## Source document
┄┄┄┄┄┄┄┄┄┄

Being towards "the back of the top 100 list" in America isn't elite? Wow. That's news to me. Do you have any idea how many kids play high school baseball across America? If you're listed as one of the top 100 baseball players in the country as a high school player, guess what: you're elite.

 

Braun attended Granada Hills High School in Granada Hills, Los Angeles, California. He was a four-year letterman on the school's baseball team, and three-year team captain and Most Valuable Player (MVP). He played shortstop, and pitched through his junior year. As a sophomore in 2000, he recorded the highest batting average of his prep career (.456), while posting a .654 on-base percentage (OBP). During his junior year, he hit .421, with a .668 OBP. Braun capped off his high school career by batting .451 as a senior, with an OBP of .675, and breaking the school record for career home runs with 25.[3]

 

He was a two-time all-area selection by the Los Angeles Times, and a three-time choice by the Los Angeles Daily News. As a senior, Braun was rated the sixth-best shortstop prospect in the country by Team One Baseball, and among the top 100 overall prospects by Baseball America.[4] He graduated in 2002, but went undrafted as he told teams that he intended to attend college.

┄┄┄┄┄┄┄┄┄┄

## Material provided
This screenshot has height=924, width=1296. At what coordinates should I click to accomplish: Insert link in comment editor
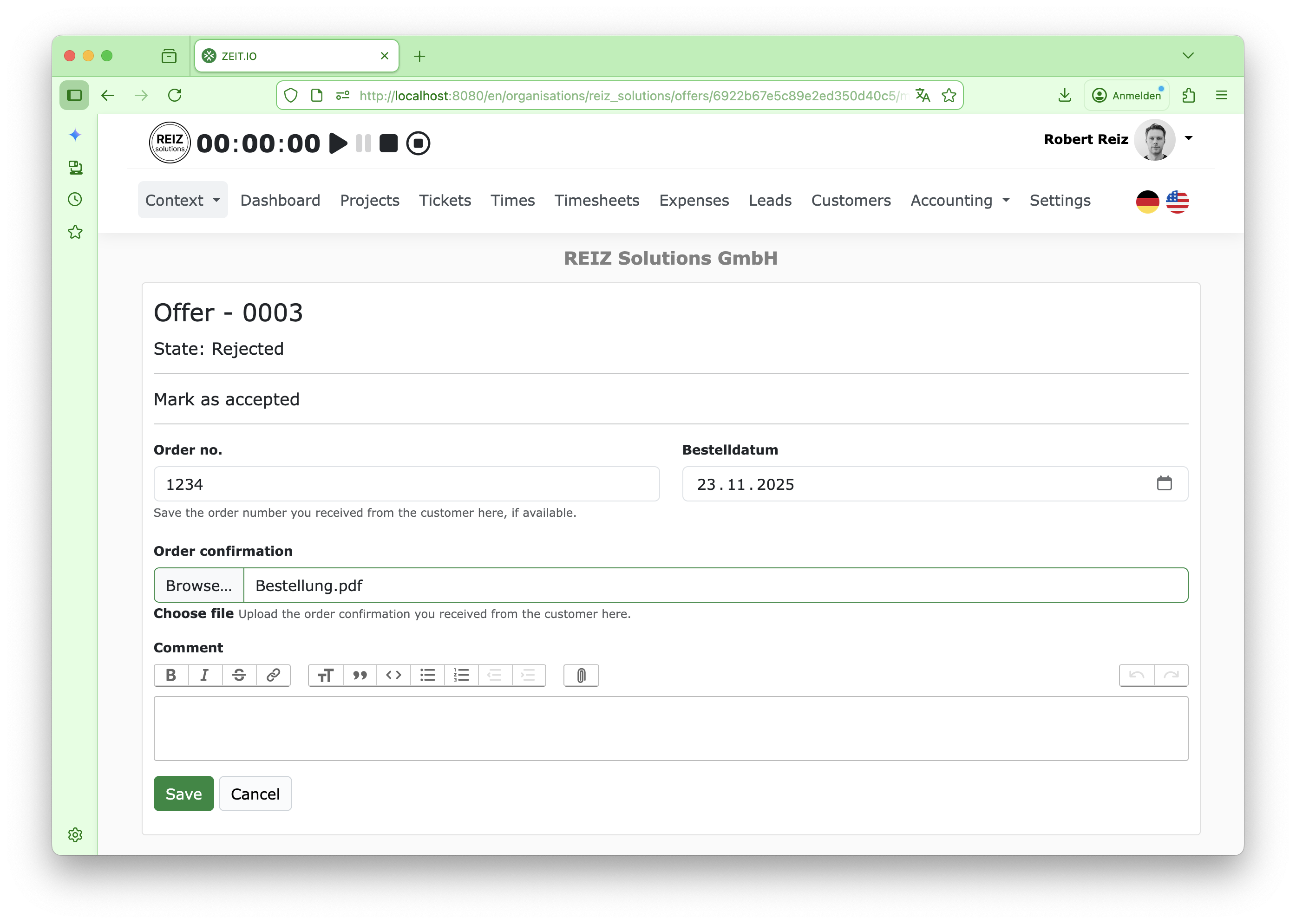[x=273, y=676]
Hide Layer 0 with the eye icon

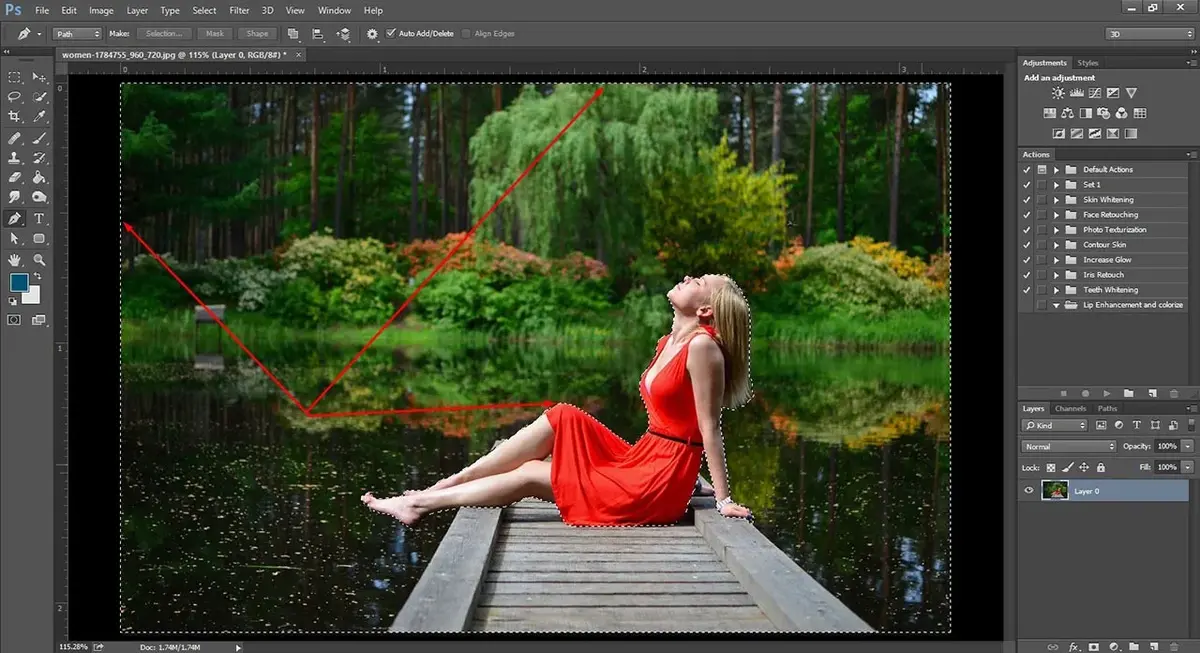(x=1028, y=491)
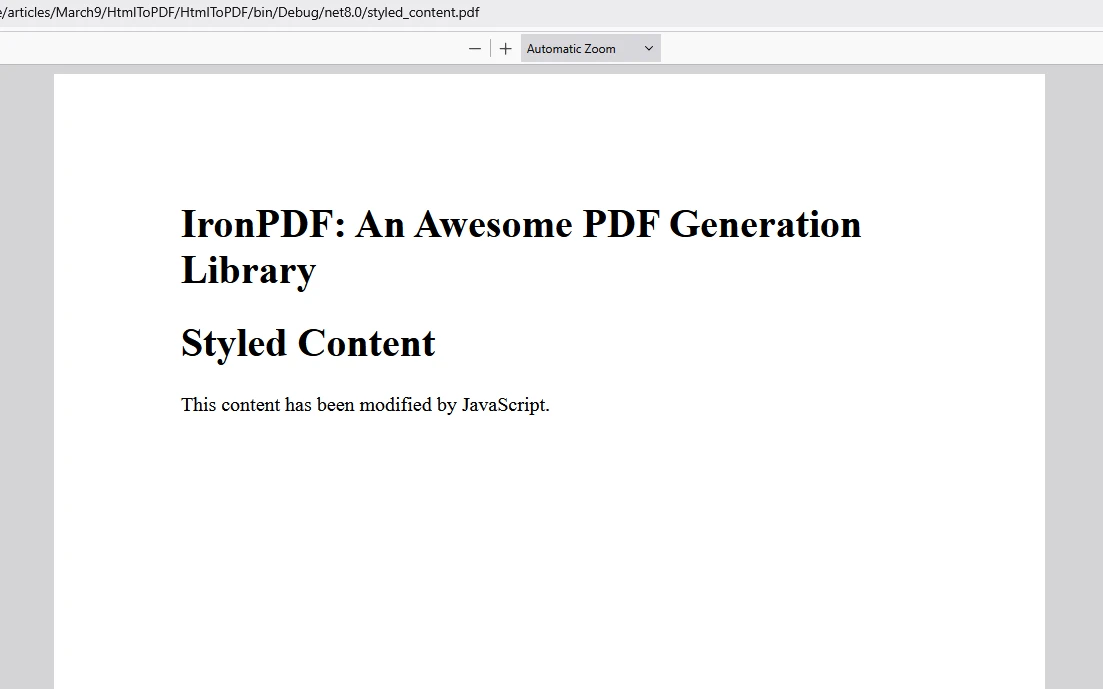
Task: Click the word IronPDF in the title
Action: (255, 224)
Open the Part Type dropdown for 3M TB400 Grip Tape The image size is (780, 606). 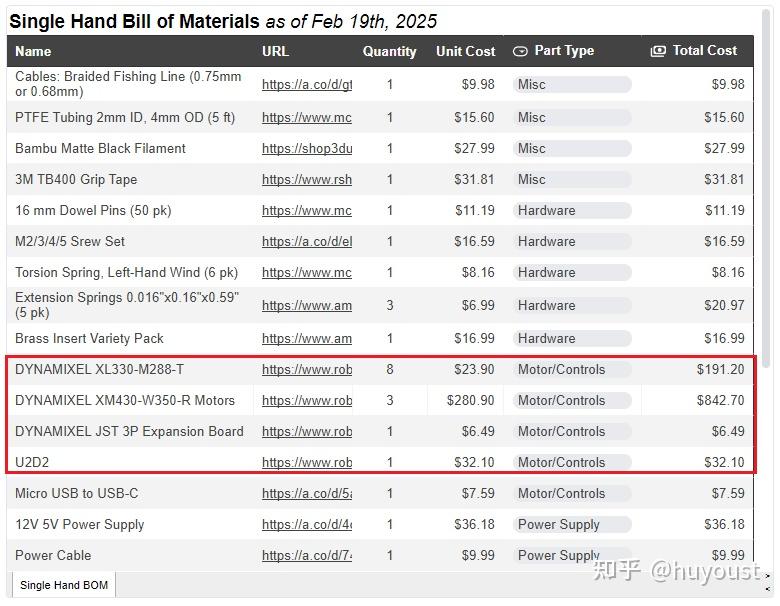tap(573, 179)
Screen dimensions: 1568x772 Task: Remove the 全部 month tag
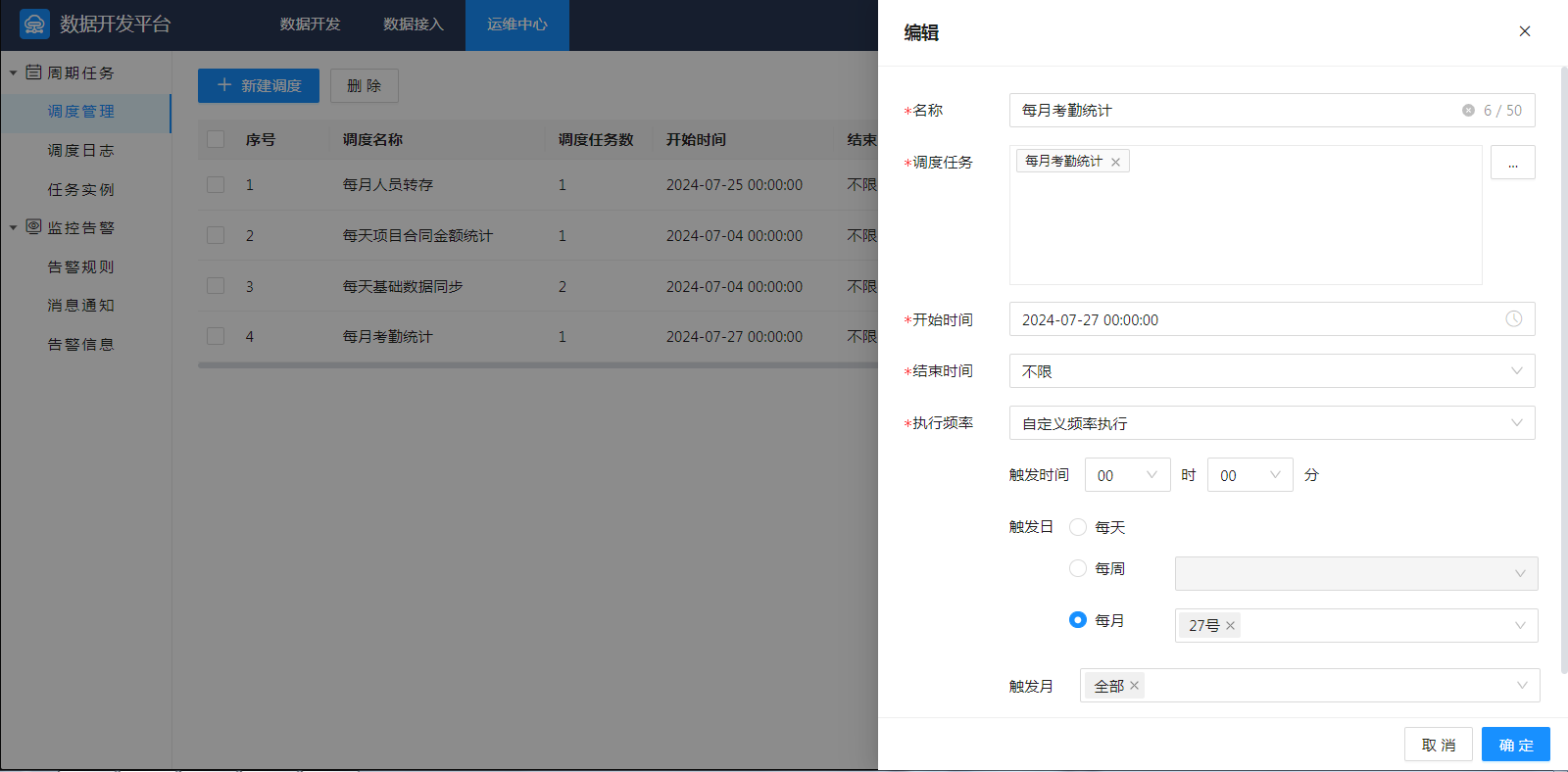point(1134,686)
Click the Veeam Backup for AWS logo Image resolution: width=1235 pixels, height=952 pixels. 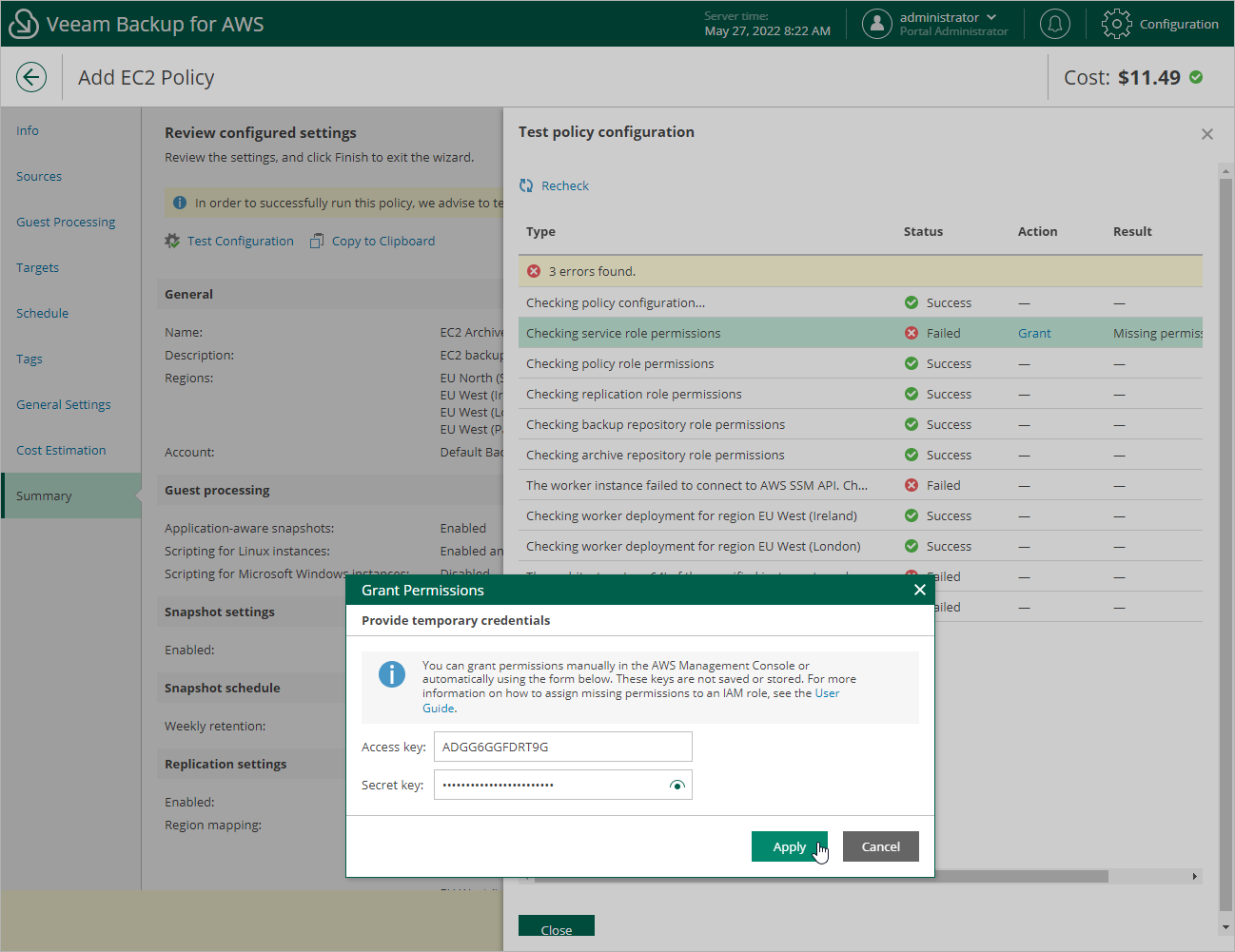(x=23, y=23)
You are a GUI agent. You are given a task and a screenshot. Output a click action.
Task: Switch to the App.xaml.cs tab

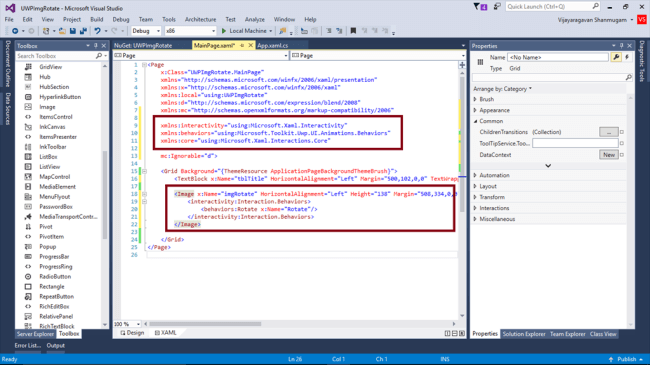click(272, 46)
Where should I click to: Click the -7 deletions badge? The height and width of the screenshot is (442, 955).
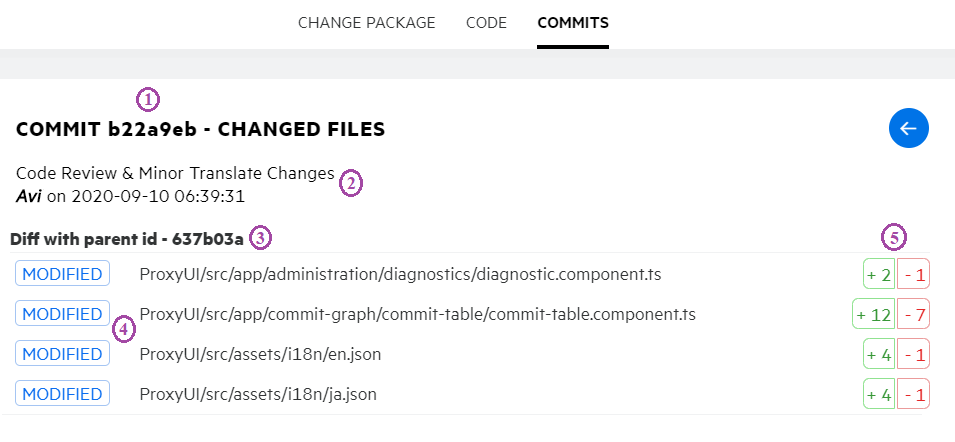click(x=914, y=314)
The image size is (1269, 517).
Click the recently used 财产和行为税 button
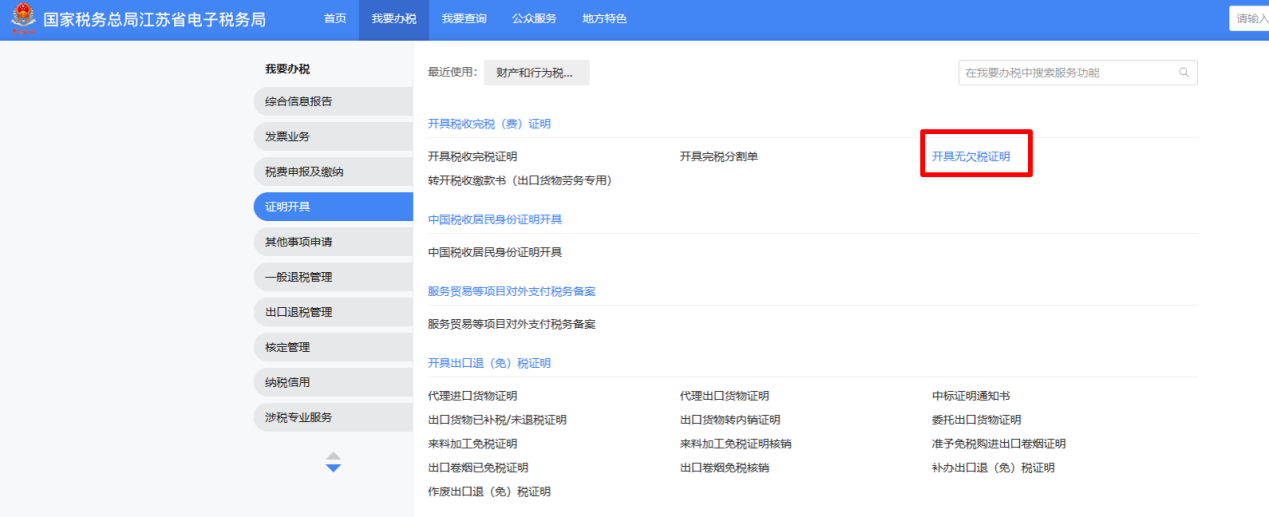[x=536, y=73]
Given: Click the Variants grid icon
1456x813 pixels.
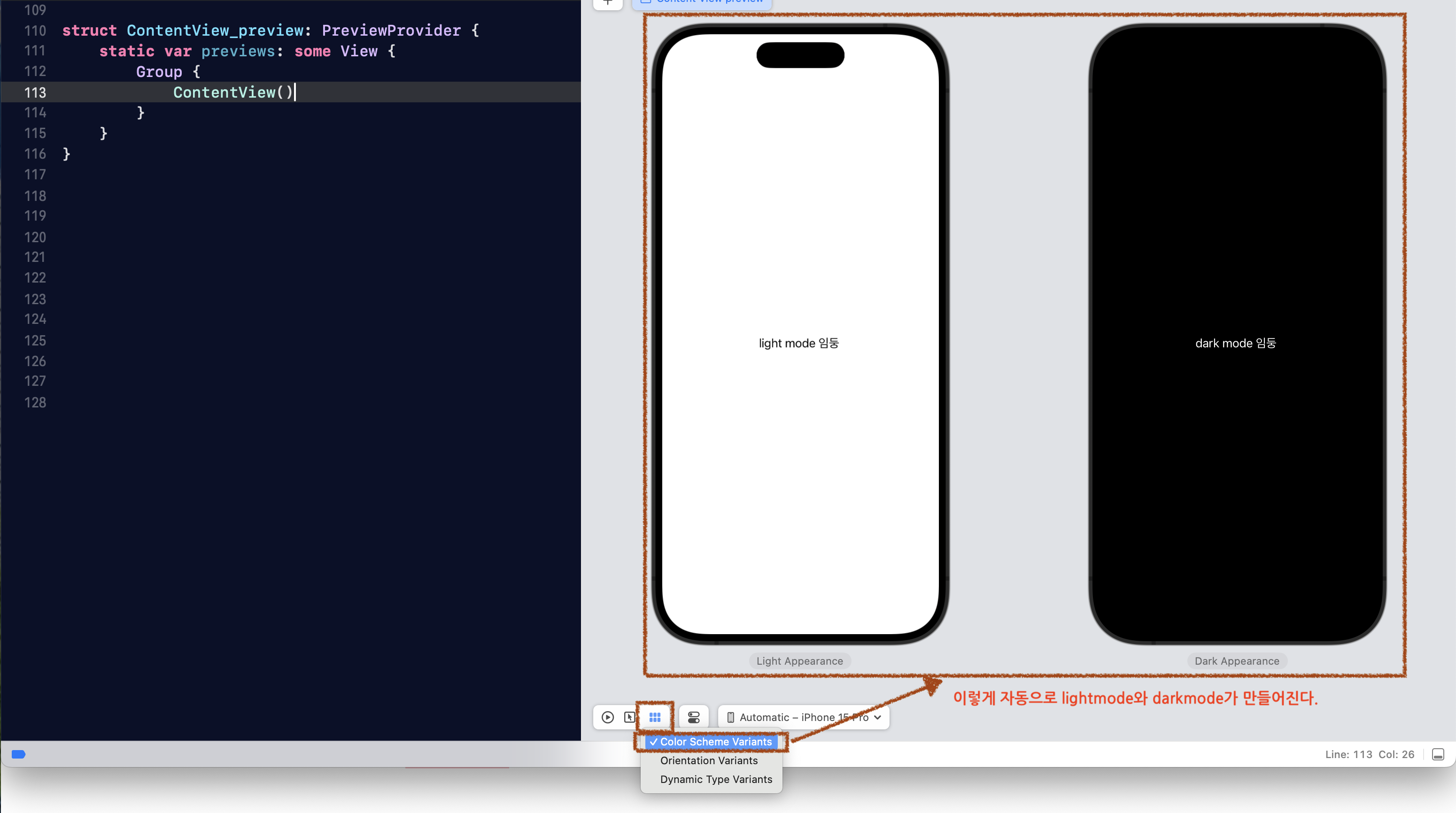Looking at the screenshot, I should (x=655, y=717).
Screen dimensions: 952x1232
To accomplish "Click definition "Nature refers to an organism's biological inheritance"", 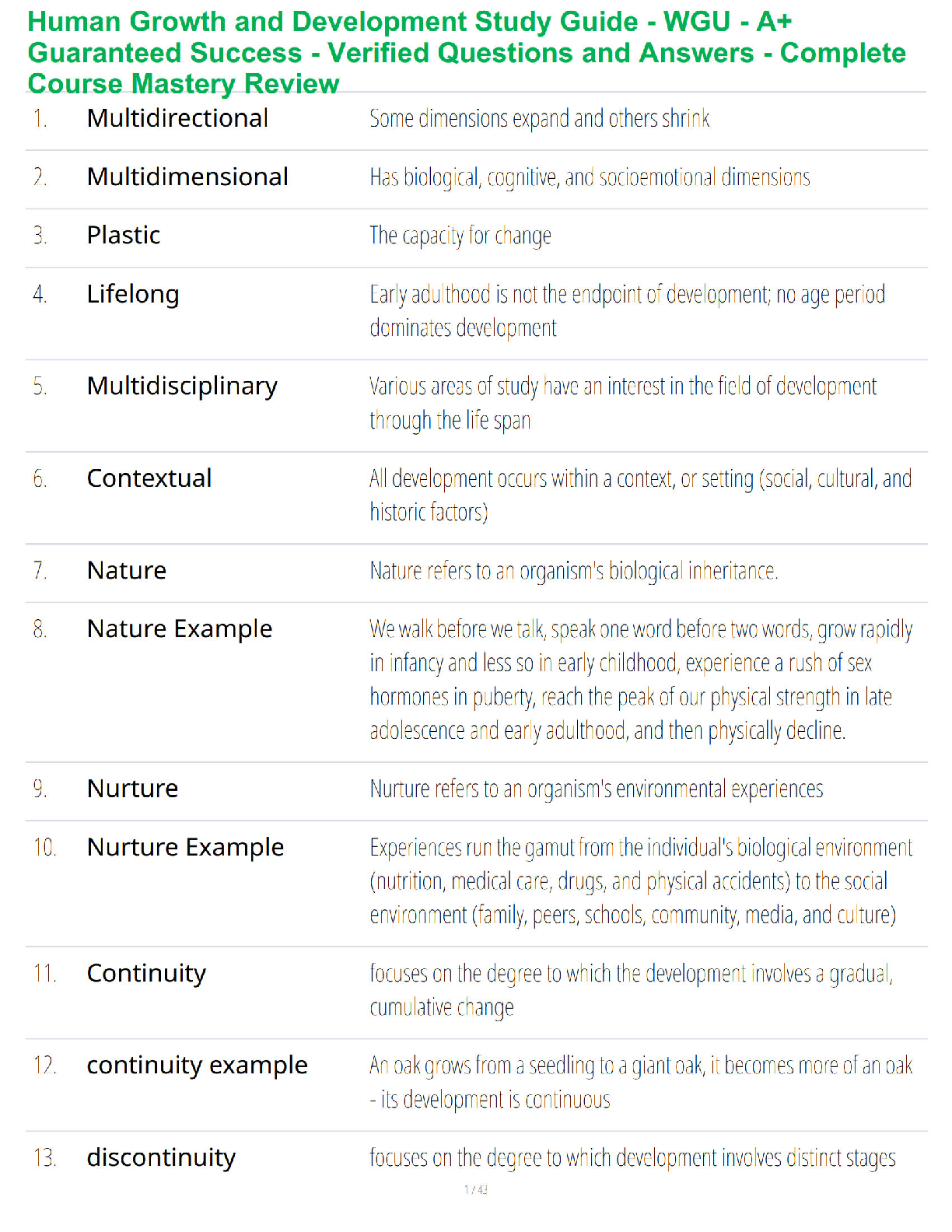I will (573, 571).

┄┄┄┄┄┄┄┄┄┄

## Problem
From the passage on Braun's high school baseball, write out everything from "He was a two-time" down to "to attend college.". Leave the rows out of this entirely.

## Written solution
He was a two-time all-area selection by the Los Angeles Times, and a three-time choice by the Los Angeles Daily News. As a senior, Braun was rated the sixth-best shortstop prospect in the country by Team One Baseball, and among the top 100 overall prospects by Baseball America.[4] He graduated in 2002, but went undrafted as he told teams that he intended to attend college.